His eyes opened. The barrack was still once again, the inhabitants grabbing as much sleep as they could before the coming day. But how could they? Still the scream went on and on. He could feel his body being crushed as others tried to climb above the gas to reach the air. He could taste the acrid burn of it on his tongue, and felt his lungs scream as he breathed it in. But at the same time he could feel bodies beneath his feet, his hands scratching themselves bloody on the wall in a desperate attempt to climb higher still.

 

And here and there the voices were dying, mental shield rising and winking out one by one as the gas filled their lungs. He couldn’t breathe. He couldn’t breathe! Charles twisted aside, trying to get away, his lungs spasmed, trying to snatch in one last gasp of air. He turned, thrashed, and nearly fell out of the bunk. As if from a distance he felt Erik grab him and drag him back into the bed, pinning him down as he convulsed. Why? He’d thought Erik was his friend. They looked after each other but now he was holding him down, letting the gas fill his lungs and strip away his life, He could feel them, one by one flickering and going out as first consciousness then life fled. Erik! I’m dying! Help me! The words didn’t come, yet they did. A scream in his mind almost loud enough to wake the dead.

 

Almost.

 

He couldn’t breathe, his mind felt foggy. The pain was blinding, he couldn’t see, he couldn’t think of anything but the pain. He couldn’t breathe. He couldn’t breathe!

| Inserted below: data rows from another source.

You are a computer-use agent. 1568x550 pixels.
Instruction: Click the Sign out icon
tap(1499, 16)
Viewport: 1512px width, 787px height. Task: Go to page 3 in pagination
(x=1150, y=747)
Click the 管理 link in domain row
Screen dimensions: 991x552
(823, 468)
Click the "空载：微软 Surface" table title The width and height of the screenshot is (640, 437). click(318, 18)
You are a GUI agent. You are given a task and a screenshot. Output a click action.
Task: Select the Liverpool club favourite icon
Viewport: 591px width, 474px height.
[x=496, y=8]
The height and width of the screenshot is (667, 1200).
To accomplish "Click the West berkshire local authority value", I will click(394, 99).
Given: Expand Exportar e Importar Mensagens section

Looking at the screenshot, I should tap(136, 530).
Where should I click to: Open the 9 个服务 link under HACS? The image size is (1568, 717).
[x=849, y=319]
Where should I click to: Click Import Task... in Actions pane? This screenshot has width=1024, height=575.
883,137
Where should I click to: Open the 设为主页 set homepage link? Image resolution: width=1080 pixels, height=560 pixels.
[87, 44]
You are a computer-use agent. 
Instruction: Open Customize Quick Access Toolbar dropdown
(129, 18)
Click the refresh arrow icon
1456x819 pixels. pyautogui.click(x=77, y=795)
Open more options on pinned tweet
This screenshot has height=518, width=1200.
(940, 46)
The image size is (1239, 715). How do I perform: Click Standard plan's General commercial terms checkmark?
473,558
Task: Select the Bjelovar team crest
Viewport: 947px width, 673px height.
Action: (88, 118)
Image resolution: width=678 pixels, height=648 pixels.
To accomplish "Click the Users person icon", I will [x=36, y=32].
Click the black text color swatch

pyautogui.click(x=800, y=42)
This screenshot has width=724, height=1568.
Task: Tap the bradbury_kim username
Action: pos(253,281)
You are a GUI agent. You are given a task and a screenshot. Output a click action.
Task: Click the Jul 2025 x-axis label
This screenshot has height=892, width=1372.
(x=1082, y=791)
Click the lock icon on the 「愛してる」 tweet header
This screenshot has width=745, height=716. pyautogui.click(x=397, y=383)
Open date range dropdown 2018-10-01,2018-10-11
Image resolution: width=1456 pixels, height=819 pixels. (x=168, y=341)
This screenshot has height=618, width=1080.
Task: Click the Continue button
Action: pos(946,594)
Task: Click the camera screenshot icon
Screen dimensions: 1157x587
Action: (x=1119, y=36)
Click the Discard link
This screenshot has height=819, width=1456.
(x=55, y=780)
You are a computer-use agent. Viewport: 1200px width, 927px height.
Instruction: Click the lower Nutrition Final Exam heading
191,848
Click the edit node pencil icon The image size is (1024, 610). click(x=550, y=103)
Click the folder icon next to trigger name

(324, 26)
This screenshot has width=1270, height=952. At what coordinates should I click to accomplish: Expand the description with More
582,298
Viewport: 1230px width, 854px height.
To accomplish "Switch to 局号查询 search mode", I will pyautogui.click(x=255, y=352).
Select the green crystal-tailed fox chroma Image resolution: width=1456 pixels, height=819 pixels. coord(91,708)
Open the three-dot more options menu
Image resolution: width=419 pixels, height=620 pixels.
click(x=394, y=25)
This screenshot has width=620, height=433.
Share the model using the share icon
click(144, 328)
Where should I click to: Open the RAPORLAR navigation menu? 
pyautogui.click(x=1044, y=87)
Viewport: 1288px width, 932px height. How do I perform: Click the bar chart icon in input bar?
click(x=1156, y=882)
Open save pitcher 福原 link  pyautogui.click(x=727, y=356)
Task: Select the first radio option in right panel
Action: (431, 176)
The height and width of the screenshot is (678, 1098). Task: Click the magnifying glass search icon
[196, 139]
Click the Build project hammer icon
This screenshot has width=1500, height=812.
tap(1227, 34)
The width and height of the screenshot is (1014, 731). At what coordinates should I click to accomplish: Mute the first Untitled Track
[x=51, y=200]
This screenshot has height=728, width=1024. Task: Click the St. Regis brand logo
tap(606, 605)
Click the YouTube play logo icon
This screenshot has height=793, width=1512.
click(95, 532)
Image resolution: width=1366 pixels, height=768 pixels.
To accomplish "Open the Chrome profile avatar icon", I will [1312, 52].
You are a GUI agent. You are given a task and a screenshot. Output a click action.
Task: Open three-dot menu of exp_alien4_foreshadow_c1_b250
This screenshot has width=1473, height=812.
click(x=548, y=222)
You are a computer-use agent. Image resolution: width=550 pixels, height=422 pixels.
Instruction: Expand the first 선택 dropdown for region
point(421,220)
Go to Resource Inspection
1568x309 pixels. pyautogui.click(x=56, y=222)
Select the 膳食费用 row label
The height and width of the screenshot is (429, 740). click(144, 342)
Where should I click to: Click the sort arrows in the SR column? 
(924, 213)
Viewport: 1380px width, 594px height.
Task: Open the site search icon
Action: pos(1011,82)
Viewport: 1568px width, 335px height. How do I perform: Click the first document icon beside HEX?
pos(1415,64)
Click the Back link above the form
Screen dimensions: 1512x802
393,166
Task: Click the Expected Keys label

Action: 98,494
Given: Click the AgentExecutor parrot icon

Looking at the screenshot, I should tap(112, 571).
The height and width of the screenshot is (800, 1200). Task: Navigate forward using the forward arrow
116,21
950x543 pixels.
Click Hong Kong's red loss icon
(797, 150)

Death, when it came, was a blessing.

 

Charles sucked in a lungful of air. It was stuffy, sticky and foul, and it was the sweetest thing he’d ever experienced. He drew in another, then another. Then he opened his mouth and started to scream.

 

Almost immediately a hand was slapped over his mouth, cutting him of in mid-cry. The terror of suffocation returned full force and Charles kicked out wildly, hands flailing. He bit the hand and heard a yelp as it was snatched back, and again he started to scream, twisting to get away from the hands trying to pin him down.

 

“For God’s sake shut him up!” Someone shouted.

 

Hands closed on him, pushing him onto his front and burying his face into the tangle of cloth that serves as a pillow. His screams were stifled to a sob, they were pushing him down to die! Forcing him back down into the gas. He couldn’t breathe, he couldn’t breathe, he couldn’t breathe!

 

Yes. You can.

 

The words whispered in the back of his mind, spoken- insanely- in Erik’s voice. Abruptly, Charles stopped struggling and lifted his head. Erik was sitting next to him, eyes wide and one hand on the back of his neck.

 

He has no idea why it had been Erik’s voice he’d heard, but he’s re-lived this dream many times in his sleep, and it often was because of this that the orderlies threatened him with morphine. It’s a hollow threat, Charles knows, the orderlies wouldn‘t be able to get anyone- nurse or doctor- to approve it but Erik doesn‘t take well to it, and it’s the main reason he’s not on particularly friendly terms with the staff. Charles suspects it’s because his friend can’t wholly believe that the threat is a false one.

 

He doesn’t know how he’s supposed to convince Erik that they’re safe, he’s having enough trouble convincing himself. It doesn’t feel safe here, although perhaps because he’d forgotten what that feels like.

 

He’d believed he was safe with his family, until he’d seen them torn apart before his eyes. He’s believed they were safe in the camp, before he saw the smoke rising from the crematorium. He’d thought that they were safe when they were working, before he’d seen one who shared their bunk beaten to death for losing his cap. He’d thought they were safe in their barracks, before he’d seen the SS storm in and shoot two men for stealing bread. One by one he’d lost those illusions and now the only place he could feel even remotely safe was in Erik’s arms.

 

And if they’d stayed in the camps any longer, he had no doubt he’d have seen just how hollow that particularly comfort was too.